— Exercise —
In how many lines of the listing below does "phẩm" appear? Reply with the number only.

— Data supplied —
[Start of section]
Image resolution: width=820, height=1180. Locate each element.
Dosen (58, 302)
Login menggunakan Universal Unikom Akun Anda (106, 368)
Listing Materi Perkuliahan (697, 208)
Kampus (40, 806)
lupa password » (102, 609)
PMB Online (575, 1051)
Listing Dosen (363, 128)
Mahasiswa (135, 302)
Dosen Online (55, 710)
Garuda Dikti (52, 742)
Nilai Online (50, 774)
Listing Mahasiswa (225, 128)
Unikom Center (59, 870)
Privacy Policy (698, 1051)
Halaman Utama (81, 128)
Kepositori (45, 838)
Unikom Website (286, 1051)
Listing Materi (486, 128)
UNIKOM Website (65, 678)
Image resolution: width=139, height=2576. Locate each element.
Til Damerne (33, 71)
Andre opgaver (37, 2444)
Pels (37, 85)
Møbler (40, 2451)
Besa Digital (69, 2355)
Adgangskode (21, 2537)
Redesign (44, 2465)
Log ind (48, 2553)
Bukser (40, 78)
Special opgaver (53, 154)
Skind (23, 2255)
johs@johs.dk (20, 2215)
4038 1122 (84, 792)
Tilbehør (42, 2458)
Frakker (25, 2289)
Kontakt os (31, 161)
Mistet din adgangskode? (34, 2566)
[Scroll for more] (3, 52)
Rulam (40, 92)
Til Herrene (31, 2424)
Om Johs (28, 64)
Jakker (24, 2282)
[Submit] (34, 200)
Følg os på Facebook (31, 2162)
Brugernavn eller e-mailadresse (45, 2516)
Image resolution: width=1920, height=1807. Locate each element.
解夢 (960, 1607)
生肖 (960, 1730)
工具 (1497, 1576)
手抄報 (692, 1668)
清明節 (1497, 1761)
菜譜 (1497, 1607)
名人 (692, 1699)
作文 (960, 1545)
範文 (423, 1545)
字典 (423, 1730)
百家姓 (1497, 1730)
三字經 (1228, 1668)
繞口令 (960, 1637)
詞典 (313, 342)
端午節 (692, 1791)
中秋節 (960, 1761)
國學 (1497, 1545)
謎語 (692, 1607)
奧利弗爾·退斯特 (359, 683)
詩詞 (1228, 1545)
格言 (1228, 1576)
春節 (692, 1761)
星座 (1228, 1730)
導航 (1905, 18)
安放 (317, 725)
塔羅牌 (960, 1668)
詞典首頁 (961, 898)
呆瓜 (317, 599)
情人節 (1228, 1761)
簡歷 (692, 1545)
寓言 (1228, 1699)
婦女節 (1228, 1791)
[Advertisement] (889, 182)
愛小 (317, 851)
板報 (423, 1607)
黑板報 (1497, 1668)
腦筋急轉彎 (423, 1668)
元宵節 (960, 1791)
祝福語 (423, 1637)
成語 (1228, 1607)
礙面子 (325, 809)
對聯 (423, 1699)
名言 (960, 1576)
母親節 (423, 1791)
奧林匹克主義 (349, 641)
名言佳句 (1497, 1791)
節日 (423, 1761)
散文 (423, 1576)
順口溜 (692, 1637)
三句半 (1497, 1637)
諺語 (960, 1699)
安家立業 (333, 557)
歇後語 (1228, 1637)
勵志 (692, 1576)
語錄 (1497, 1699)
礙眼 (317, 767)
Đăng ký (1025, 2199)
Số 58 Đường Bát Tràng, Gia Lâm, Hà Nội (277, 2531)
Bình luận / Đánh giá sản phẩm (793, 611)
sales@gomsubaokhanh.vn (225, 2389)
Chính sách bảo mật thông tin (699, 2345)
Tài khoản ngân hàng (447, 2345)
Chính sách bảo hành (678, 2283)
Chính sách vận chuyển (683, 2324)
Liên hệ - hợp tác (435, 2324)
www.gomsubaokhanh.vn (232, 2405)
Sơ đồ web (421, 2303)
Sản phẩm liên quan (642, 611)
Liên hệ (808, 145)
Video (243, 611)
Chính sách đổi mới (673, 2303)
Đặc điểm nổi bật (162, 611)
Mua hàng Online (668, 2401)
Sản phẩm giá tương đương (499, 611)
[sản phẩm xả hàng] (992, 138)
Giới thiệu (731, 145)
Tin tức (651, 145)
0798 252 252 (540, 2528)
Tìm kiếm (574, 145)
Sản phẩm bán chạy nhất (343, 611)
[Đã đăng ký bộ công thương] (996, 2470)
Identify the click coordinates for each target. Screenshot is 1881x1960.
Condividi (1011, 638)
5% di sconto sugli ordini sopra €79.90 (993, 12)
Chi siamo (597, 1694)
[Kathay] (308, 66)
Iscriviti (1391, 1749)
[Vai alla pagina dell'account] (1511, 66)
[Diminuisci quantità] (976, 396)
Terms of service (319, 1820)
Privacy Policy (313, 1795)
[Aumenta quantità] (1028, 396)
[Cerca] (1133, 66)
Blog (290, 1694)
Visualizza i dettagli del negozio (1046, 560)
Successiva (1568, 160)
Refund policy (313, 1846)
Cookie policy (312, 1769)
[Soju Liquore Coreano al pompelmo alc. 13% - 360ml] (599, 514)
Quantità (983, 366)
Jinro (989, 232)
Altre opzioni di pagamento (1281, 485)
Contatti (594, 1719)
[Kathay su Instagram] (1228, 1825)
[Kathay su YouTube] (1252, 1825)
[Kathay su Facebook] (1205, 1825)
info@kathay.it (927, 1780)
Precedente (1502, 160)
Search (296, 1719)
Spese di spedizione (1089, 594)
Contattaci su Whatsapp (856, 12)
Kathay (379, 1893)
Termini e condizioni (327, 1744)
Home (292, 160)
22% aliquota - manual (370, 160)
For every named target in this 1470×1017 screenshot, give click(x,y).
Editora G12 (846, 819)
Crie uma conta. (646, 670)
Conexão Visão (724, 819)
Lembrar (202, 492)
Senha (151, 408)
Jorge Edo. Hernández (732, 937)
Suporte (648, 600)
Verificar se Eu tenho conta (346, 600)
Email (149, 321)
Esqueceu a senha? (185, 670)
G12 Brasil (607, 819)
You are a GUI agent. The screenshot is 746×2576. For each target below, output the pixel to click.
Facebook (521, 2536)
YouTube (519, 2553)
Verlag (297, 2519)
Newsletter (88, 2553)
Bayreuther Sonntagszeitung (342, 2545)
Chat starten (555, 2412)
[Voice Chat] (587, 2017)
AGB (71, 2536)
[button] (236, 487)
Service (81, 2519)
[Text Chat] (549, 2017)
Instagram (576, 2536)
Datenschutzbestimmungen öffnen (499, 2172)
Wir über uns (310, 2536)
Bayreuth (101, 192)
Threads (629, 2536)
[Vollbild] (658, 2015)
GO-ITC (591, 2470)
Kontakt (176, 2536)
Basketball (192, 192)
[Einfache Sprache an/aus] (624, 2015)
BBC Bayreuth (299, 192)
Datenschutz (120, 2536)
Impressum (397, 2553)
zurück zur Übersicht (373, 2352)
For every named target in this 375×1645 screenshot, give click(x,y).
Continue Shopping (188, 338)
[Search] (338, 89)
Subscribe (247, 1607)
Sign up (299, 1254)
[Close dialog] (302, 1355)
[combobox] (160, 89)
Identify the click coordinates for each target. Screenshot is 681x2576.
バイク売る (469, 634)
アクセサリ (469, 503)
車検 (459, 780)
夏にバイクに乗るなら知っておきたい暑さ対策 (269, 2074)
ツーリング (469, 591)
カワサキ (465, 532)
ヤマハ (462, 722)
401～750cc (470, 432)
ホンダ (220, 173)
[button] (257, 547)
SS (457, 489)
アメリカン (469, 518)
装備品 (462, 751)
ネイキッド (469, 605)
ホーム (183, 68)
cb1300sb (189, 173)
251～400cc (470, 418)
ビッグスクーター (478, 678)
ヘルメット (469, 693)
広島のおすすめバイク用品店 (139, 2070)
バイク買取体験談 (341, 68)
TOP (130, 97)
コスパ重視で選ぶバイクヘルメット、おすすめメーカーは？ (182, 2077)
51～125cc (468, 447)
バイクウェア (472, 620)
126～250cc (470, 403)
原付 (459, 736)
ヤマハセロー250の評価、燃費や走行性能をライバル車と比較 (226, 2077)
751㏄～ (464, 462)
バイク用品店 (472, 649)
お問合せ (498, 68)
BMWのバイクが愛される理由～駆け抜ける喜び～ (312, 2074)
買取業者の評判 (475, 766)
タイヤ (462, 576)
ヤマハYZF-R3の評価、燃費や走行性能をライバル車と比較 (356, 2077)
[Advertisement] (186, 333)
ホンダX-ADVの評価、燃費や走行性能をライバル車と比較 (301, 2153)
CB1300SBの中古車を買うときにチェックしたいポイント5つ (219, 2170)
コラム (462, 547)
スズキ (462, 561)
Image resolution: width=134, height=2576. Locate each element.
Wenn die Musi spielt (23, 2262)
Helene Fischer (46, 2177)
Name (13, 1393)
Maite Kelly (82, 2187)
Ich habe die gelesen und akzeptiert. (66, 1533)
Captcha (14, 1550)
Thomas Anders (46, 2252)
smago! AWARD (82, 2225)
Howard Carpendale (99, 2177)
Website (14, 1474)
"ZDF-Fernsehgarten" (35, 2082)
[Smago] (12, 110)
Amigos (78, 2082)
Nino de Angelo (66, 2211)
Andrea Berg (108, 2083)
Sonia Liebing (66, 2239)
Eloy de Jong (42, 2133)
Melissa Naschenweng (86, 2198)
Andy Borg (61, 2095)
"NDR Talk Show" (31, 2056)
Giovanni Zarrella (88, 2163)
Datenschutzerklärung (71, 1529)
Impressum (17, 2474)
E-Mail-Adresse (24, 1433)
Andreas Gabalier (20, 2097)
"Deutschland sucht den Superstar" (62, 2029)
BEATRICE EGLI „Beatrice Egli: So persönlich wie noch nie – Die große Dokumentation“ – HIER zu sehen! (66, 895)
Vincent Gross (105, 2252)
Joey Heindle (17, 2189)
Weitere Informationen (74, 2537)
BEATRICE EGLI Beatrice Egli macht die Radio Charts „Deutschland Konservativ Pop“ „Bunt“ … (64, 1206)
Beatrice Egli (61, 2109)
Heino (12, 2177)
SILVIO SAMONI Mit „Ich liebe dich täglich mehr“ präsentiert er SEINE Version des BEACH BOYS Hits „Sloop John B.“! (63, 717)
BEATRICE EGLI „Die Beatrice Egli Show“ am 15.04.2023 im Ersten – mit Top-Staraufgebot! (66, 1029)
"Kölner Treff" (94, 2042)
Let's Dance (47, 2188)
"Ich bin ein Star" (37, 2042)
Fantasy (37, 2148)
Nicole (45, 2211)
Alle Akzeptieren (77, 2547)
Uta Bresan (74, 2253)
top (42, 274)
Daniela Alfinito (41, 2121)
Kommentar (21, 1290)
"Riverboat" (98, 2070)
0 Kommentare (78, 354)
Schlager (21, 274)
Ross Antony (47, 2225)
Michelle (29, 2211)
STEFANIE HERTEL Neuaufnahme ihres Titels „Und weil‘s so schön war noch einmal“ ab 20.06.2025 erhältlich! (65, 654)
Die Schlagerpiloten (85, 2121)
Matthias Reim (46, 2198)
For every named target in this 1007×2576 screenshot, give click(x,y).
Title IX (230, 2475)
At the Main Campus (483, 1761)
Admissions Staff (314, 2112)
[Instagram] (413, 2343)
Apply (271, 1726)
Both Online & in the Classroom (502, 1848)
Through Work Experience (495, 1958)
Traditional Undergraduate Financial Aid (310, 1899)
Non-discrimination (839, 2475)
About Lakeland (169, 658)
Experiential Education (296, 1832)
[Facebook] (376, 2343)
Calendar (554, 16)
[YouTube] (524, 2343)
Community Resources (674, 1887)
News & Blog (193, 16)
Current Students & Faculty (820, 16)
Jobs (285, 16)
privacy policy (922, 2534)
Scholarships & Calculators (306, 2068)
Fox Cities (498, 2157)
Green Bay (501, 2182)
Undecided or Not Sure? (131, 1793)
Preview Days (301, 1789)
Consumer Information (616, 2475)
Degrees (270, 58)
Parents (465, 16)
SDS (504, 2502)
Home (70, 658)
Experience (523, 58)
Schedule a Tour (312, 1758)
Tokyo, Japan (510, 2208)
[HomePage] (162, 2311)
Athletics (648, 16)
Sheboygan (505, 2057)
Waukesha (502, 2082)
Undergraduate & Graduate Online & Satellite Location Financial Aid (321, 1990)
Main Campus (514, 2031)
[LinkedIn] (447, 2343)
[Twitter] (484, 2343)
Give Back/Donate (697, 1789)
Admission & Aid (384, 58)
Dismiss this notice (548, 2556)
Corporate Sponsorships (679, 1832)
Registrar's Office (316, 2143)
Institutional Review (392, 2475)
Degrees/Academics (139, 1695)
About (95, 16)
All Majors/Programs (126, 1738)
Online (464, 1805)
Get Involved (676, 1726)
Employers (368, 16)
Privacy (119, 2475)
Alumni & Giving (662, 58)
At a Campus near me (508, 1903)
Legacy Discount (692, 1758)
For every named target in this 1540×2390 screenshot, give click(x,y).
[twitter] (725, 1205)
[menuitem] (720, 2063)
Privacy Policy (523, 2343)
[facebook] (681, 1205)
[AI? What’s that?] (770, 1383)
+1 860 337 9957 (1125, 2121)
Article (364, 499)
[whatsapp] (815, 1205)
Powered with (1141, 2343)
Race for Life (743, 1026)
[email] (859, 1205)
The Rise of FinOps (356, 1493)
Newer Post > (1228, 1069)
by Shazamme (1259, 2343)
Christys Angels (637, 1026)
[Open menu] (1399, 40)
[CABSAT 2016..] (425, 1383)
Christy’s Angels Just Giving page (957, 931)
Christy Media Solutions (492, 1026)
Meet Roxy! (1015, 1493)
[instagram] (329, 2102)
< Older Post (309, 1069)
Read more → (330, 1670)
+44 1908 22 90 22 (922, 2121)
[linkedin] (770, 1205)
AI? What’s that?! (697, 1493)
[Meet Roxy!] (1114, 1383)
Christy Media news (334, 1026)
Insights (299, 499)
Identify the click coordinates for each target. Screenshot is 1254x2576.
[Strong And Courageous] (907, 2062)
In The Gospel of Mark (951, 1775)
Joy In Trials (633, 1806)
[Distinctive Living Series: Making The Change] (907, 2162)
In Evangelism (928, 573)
[End of section]
— Solution to this exercise —
5